French string quartet

The Satie Quartet is a French string quartet ensemble created in 1999 by four graduate students from the Conservatoire National Supérieur de Musique et de Danse de Lyon who chose the name of the composer Erik Satie, who never wrote a string quartet.

== Composition ==
- Frédéric Aurier, first violon,
- Julie Friez, second violon,
- Patrick Oriol, viola,
- Guillaume Lafeuille, violoncello.

== History ==
The Satie Quartet won several international prizes: second prize in the Competition of the National Federation of Parents' Associations of the Conservatories of Music, Dance and Dramatic Arts in Paris. (FNAPEC), the second prize in Trondheim (Norway) and in 2001, fourth prize at the Banff International String Quartet Competition (Canada).

It shows a predilection for twentieth-century composers, without ignoring the classical and romantic works.

It performs regularly in France (Opéra de Lyon, Salle Molière in Lyon, Musée d'Orsay, Abbaye de Royaumont) and abroad, and is invited by festivals such as Les Nuits d'été en Savoie, the Musicades de Lyon, the Étang des Aulnes, Concerts de Vollore, etc.
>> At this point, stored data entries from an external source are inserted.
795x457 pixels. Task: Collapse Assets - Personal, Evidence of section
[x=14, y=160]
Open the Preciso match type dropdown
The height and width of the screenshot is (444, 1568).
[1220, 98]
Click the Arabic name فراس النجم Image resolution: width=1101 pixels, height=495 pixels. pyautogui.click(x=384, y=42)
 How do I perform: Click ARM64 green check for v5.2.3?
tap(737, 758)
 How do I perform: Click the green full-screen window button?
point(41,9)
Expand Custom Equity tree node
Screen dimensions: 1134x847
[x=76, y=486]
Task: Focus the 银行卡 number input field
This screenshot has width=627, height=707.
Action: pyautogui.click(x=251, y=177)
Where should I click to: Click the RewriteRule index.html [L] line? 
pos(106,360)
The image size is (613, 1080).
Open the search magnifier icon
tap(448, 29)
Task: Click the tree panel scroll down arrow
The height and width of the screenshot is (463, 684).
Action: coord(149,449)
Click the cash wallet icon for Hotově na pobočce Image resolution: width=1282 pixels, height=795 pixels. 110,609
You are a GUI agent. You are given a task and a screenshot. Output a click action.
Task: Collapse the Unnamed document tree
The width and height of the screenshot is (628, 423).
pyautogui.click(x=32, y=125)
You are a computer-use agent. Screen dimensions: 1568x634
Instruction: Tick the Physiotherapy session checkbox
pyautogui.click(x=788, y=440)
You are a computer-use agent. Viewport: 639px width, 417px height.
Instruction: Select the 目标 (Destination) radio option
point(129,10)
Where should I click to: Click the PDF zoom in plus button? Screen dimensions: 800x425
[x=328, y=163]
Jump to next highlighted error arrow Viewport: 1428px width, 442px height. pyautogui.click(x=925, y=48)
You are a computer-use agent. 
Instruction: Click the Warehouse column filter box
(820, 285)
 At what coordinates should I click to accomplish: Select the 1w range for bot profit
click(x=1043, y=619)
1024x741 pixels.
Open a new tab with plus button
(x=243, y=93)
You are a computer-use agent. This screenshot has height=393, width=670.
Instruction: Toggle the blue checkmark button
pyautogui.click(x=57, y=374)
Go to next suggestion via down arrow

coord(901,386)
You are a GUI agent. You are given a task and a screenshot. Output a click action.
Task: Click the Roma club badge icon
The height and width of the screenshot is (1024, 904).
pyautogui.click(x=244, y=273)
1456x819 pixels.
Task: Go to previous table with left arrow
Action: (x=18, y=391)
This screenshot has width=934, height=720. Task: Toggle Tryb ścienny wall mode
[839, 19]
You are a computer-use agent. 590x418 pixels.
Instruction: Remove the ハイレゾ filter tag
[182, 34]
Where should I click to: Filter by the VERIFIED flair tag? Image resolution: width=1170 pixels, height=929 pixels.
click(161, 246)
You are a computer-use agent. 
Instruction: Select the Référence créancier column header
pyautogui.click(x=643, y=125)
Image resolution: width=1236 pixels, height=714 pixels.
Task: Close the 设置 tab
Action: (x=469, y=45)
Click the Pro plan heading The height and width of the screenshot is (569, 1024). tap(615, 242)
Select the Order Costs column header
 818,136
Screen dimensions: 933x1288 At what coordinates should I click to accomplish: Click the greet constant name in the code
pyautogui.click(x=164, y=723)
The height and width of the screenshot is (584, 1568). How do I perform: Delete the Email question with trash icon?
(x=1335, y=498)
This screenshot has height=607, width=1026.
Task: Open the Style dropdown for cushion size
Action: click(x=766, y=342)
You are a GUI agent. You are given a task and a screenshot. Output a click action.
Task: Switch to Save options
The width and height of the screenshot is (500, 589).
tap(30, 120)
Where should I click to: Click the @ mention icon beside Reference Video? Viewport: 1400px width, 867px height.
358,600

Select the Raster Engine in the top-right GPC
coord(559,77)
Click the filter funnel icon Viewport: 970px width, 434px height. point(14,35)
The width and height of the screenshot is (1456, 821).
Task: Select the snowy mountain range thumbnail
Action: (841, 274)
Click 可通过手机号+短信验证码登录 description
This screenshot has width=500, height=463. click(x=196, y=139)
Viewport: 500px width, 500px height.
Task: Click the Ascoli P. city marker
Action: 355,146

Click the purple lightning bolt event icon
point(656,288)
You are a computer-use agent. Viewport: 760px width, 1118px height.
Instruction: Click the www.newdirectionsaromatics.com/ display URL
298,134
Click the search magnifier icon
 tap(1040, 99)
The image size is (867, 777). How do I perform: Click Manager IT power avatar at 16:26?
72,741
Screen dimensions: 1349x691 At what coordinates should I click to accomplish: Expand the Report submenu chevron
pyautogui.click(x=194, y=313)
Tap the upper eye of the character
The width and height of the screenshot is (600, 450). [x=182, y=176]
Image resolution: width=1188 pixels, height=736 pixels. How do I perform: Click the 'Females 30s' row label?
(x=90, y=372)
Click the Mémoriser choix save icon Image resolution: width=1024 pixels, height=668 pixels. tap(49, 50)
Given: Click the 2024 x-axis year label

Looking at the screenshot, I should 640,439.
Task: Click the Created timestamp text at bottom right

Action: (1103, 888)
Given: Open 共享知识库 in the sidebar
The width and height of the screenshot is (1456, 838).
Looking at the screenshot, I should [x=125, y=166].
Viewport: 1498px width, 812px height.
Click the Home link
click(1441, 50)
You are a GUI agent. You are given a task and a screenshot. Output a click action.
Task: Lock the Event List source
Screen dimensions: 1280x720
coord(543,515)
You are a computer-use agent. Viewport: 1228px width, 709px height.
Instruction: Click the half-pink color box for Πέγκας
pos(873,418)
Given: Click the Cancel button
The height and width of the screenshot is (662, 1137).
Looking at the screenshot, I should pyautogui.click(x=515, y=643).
They have already been invited to play in Venice (with pianist Laurent Martin) in 2010 and 2011 by the Palazzetto Bru Zane foundation and that they return in May 2012.

== Recording (selection) ==
- Alexis de Castillon, Quintette opus 1 et quatuor opus 7, with Laurent Martin, Ligia Digital, Diapason Découverte;
- Maurice Ravel, Quatuor - François-Bernard Mâche Quatuor Eridan and Gabriel Fauré Quatuor avec piano n° 1 Jane Coop piano, Skylark Canada.